CONCORD — Secretary of State Bill Gardner erased what little suspense remained with his announcement that the first-in-the-nation presidential primary will be Tuesday, Feb. 11.

Gardner said Monday it had been clear for some time he ultimately would agree with the plans of the Democratic and Republican national committees to have the primary on this date, eight days after voters in Iowa attend their party caucuses.

“You have to be patient,” Gardner said.

A move that sealed the date was Gardner’s learning that ballots cast in California’s early voting — which begins Feb. 3 — will not be counted until March 3, the actual date of California’s primary on Super Tuesday.

Gardner said he also needed to wait until Georgia set its primary date, March 24.

The latest Gardner has announced a date for the primary was on Dec. 21 — for the 1996 vote.

In past elections, Gardner and other New Hampshire primary defenders have had to fight attempts by national party leaders to strip the state of its first-in-the-nation position.

“In the last two cycles, the political parties have been helpful to us,” Gardner said.

Gardner invited several who have played a role in protecting the primary, or their descendants, to Monday’s announcement.

They included former state Sen. Jim Splaine, D-Portsmouth, who authored the most recent rewrite of the presidential primary law in 1974; it gave the secretary of state the sole power to set the primary date.

“Bill likes to keep it a mystery,” Splaine said of the announcement. “A little bit of a mystery is a good thing.”

The New Hampshire primary remains a unique contest, Splaine said.

“This gives candidates as well as voters an opportunity to have up-close and personal moments on the campaign trail.” Splaine said.

Deputy Secretary of State David Scanlan said the primary will always stand out as an opportunity for lesser-known and less wealthy candidates to get noticed.

“The New Hampshire primary is for the little guy. It is the place where some can fulfill their lifelong dream of running for President,” Scanlan said.

This year, 34 Democrats and 17 Republicans will appear on the ballot.

Gardner, 71, has been secretary of state since 1976.

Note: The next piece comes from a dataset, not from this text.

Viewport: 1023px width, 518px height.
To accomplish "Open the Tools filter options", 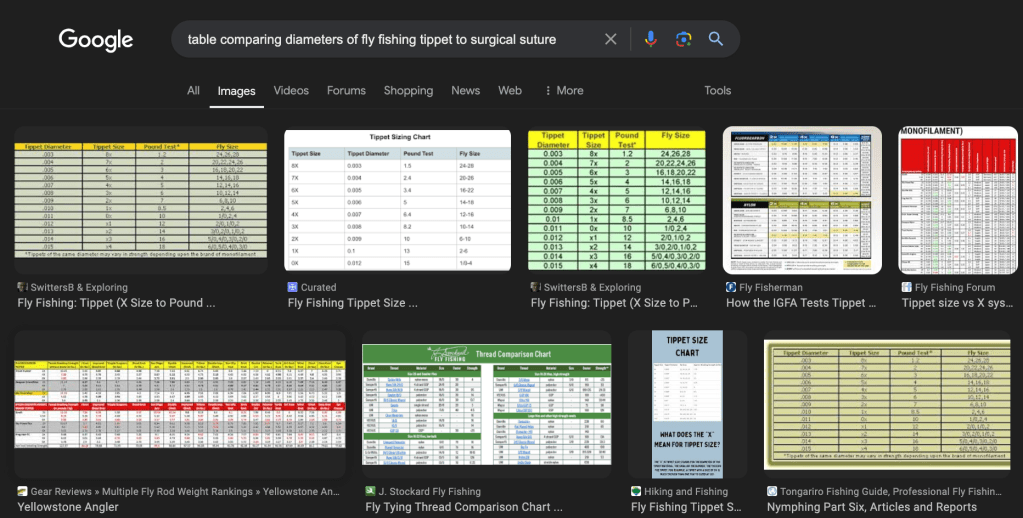I will (717, 90).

Others Gardner signaled out for recognition were the late Gov. Meldrim Thomson, who signed Splaine’s bill into law; the late state Rep. Stephen Bullock of Richmond, who wrote the law that estabished the New Hampshire primary in 1916; and the late House Election Laws Committee Chair Natalie Flanagan, who authored changes to Splaine’s law in the 1980s and 1990s.

“We had a primary that became first kind of by default in 1920,” Splaine said.

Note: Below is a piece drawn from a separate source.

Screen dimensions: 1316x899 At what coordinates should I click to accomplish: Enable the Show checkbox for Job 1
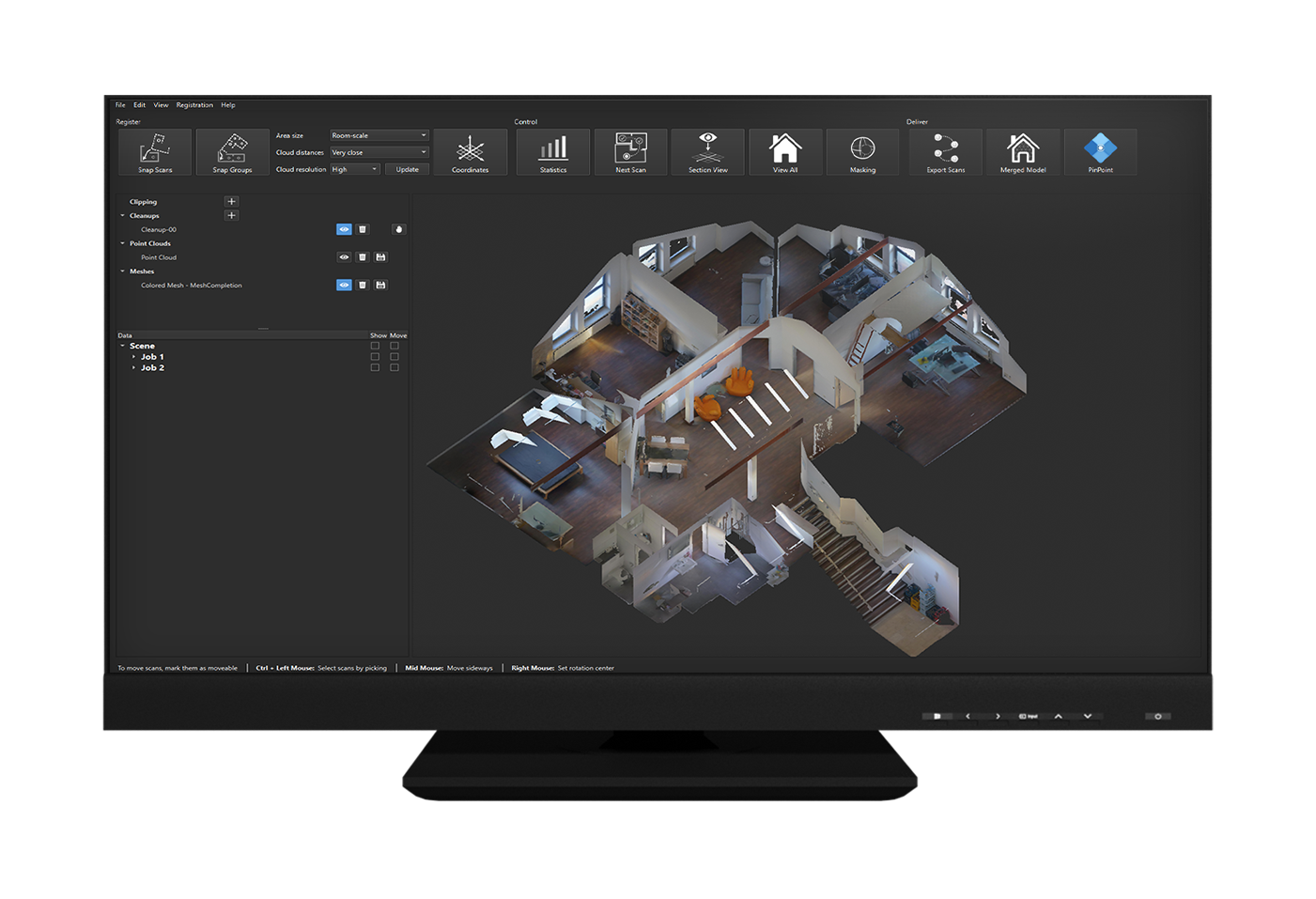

Democratic presidential candidate Julian Castro and other critics have questioned why New Hampshire, a state with few minority residents, has kept its pivotal place on the primary calendar.

“New Hampshire has been in the forefront of some of the most significant social advancements in this country’s history,” Gardner said.

Gardner pointed out New Hampshire was the state where the first African-American baseball players on a Major League-affiliated team took the field, for the Nashua Dodgers in 1946.

Splaine pointed out that the primary states that follow New Hampshire — South Carolina and Nevada — have large minority populations.

“I do think we have some balance when it comes to other states that go after New Hampshire,” Splaine said.